What to do -
From the items below, pull out every line that contains the word "first" and copy each one unchanged.

↓↓↓

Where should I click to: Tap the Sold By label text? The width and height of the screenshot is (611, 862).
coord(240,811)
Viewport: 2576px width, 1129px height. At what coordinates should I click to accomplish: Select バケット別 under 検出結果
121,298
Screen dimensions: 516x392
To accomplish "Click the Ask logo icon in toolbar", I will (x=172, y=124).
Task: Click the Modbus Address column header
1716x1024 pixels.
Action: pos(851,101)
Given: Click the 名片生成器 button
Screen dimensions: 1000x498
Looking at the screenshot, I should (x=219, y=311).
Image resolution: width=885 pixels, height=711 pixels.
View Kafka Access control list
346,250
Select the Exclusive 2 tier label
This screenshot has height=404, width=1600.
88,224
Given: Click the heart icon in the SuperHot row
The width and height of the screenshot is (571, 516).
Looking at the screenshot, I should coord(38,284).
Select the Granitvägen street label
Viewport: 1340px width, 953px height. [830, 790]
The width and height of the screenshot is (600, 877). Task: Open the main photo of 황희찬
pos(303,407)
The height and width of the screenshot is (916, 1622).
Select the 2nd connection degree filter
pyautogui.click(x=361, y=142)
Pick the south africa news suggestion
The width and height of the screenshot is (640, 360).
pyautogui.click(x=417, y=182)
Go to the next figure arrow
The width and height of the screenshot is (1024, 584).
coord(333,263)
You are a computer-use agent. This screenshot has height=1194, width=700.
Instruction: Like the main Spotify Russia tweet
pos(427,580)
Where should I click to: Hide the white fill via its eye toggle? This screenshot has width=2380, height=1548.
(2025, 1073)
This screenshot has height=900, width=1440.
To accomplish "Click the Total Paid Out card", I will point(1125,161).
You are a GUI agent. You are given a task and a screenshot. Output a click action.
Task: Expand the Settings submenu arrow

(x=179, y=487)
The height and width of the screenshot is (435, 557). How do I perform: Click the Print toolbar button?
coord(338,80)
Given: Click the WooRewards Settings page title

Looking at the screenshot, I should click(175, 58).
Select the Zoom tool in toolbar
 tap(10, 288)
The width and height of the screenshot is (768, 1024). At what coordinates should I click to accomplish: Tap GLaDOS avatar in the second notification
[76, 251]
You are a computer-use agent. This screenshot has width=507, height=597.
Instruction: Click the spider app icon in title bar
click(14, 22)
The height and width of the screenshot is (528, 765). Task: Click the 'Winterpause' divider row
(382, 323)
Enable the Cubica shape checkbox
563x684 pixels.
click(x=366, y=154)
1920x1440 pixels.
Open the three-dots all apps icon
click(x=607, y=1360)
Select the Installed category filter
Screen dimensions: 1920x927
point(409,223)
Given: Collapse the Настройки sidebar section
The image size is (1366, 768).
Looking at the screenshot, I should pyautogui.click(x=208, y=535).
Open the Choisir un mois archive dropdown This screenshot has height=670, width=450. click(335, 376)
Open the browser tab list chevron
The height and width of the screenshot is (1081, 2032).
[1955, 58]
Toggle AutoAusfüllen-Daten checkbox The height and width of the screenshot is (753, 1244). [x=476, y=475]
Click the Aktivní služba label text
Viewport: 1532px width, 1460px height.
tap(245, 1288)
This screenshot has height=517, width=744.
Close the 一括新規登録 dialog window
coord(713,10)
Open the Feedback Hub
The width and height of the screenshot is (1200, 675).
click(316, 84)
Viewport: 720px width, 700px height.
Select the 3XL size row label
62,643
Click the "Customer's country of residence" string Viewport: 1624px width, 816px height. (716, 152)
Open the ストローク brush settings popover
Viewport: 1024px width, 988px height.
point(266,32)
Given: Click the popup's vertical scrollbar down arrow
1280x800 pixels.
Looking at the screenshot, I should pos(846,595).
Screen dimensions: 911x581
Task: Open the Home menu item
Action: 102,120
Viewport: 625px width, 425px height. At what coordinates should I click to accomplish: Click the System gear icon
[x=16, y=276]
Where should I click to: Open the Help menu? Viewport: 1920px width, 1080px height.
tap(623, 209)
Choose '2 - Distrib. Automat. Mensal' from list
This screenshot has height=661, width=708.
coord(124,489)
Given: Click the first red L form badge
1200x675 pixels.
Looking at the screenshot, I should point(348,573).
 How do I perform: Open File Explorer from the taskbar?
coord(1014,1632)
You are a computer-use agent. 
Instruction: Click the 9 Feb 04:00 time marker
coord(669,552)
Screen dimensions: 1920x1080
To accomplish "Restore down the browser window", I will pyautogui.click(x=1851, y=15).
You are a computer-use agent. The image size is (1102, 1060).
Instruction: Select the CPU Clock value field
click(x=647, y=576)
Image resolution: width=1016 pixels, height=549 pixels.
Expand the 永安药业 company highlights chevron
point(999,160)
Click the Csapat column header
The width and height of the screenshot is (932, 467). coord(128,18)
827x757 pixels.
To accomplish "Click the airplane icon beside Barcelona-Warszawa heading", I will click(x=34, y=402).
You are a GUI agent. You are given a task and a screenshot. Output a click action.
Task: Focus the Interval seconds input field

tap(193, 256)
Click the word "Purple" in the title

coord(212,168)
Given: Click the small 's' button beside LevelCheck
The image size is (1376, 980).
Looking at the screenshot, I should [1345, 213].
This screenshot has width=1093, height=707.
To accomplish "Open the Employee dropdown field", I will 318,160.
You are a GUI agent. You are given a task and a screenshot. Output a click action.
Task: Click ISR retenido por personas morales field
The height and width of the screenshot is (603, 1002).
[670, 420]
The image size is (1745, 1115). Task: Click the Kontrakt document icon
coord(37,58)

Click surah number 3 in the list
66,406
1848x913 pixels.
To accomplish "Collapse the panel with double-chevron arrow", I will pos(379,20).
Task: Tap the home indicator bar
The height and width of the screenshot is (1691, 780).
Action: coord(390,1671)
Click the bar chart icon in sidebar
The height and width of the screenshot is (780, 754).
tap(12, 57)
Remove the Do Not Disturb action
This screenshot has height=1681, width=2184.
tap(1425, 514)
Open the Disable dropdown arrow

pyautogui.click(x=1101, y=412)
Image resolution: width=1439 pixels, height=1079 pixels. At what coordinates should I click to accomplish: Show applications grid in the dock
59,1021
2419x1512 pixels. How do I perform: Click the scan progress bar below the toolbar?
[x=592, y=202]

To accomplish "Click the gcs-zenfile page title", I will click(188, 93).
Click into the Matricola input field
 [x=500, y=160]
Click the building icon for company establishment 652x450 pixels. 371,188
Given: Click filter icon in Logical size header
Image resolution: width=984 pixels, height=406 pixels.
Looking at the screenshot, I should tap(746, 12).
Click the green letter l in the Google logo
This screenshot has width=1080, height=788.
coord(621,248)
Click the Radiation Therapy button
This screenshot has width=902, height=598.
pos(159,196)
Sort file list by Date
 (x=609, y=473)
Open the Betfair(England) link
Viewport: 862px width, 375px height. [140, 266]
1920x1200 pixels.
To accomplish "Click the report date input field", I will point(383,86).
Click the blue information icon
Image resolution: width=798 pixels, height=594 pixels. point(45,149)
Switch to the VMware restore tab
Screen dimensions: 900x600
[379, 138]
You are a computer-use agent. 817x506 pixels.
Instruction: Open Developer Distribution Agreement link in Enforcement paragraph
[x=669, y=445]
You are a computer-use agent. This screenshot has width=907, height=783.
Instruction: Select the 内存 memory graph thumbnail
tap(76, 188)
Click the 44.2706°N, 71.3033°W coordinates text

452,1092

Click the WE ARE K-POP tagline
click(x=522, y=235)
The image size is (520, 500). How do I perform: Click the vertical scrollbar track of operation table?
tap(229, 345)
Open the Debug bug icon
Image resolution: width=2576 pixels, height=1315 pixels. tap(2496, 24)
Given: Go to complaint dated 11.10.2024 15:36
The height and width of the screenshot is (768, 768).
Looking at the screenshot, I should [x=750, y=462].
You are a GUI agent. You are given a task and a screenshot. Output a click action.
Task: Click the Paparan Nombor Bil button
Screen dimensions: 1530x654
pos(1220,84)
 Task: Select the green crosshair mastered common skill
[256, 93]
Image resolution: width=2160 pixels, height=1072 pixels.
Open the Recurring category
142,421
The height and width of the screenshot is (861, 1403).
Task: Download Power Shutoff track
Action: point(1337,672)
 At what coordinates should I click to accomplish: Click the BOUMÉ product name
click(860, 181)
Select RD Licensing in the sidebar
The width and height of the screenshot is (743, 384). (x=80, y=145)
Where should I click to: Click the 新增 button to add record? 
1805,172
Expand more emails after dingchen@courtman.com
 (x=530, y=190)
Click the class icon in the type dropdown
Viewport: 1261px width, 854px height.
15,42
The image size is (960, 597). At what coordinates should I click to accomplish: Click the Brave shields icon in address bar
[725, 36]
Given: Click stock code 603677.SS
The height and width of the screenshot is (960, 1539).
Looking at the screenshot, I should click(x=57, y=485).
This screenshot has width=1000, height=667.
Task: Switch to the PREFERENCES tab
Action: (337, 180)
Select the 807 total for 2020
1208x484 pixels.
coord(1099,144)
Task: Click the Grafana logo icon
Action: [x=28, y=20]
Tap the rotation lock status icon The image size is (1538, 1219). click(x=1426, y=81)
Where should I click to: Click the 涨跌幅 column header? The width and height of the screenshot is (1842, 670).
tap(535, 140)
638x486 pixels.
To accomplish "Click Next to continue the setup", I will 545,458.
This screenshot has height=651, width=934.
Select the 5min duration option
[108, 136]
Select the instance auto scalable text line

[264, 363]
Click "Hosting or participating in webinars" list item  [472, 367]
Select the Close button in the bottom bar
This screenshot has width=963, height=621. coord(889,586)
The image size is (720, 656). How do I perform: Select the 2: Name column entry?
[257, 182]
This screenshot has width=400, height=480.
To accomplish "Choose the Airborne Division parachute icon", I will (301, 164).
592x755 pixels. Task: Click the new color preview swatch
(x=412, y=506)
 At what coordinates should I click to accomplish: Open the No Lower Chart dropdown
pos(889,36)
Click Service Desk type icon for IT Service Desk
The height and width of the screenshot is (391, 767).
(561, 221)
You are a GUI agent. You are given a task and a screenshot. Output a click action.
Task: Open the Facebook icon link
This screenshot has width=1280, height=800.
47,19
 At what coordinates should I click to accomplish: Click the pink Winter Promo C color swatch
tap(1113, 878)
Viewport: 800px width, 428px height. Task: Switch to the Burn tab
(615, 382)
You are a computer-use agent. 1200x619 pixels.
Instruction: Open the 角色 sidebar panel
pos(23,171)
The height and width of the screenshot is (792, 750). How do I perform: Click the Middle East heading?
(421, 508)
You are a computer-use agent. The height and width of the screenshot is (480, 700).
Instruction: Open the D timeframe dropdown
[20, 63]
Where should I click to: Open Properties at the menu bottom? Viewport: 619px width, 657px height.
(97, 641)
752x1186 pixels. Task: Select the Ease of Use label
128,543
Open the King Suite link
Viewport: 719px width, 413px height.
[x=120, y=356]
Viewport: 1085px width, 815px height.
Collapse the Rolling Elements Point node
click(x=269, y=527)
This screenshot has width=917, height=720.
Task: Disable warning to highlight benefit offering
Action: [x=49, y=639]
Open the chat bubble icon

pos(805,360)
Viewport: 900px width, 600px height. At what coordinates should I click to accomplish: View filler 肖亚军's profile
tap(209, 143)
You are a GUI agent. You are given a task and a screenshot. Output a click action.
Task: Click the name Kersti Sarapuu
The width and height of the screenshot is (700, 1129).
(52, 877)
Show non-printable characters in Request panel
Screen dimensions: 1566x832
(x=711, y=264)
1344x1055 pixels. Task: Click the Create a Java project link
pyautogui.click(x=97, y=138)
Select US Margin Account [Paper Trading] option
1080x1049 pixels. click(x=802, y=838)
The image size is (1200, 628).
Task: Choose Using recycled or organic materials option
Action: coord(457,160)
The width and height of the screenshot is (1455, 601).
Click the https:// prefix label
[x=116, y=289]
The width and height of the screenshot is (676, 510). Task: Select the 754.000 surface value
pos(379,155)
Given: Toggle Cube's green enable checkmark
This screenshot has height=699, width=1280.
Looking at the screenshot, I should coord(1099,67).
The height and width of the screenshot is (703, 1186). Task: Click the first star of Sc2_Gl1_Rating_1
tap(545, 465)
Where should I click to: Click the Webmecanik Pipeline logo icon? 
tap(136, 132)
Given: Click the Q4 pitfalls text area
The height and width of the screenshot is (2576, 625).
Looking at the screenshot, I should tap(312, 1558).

↑↑↑

The response -
Given: Click the first red L form badge
The height and width of the screenshot is (703, 1186). Task: Click the first star of Sc2_Gl1_Rating_1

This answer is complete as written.